TASK BRIEF: From the records below, transcribe only the lines running from the one with "Task: Click the globe association logo" through the one with "You are a computer-use agent. The". Keep both of those end lines.

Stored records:
▬▬▬
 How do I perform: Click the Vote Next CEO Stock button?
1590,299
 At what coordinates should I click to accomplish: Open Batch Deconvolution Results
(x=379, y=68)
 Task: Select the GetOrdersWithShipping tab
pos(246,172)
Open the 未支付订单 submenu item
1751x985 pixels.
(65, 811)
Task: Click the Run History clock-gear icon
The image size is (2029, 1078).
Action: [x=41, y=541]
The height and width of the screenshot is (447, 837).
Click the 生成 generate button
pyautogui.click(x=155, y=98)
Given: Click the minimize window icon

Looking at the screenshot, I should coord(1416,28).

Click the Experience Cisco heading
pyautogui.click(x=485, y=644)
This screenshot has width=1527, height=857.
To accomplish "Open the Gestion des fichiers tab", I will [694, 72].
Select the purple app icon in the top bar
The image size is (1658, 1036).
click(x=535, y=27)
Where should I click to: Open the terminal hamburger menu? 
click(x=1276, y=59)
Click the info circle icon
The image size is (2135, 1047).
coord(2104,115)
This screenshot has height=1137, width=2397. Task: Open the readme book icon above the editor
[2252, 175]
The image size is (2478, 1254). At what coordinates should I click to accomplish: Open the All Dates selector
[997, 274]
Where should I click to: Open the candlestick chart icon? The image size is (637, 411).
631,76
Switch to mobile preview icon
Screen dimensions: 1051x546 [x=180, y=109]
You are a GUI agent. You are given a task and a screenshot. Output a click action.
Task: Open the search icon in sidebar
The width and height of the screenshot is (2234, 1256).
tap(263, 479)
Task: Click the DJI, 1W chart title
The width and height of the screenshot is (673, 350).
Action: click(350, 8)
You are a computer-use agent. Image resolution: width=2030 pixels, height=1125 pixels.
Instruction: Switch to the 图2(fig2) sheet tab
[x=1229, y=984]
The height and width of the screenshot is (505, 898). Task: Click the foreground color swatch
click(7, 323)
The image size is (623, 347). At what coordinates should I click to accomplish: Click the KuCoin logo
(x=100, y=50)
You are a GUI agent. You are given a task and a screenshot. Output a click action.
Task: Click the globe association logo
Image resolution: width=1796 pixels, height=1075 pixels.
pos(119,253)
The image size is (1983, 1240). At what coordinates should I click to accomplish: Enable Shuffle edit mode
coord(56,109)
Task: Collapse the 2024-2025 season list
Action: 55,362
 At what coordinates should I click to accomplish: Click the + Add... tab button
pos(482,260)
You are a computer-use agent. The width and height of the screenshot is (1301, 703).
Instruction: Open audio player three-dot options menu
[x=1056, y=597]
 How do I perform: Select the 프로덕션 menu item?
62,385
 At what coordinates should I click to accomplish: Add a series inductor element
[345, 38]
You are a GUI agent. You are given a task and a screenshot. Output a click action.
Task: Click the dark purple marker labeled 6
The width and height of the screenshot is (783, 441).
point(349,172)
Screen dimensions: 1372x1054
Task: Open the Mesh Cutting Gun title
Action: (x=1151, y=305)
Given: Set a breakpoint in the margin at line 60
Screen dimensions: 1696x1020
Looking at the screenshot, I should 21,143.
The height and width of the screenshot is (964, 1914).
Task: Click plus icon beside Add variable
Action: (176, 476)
▬▬▬
THE ANSWER:
Task: Click the globe association logo
Image resolution: width=1796 pixels, height=1075 pixels.
pos(119,253)
The image size is (1983, 1240). At what coordinates should I click to accomplish: Enable Shuffle edit mode
coord(56,109)
Task: Collapse the 2024-2025 season list
Action: 55,362
 At what coordinates should I click to accomplish: Click the + Add... tab button
pos(482,260)
You are a computer-use agent. The width and height of the screenshot is (1301, 703).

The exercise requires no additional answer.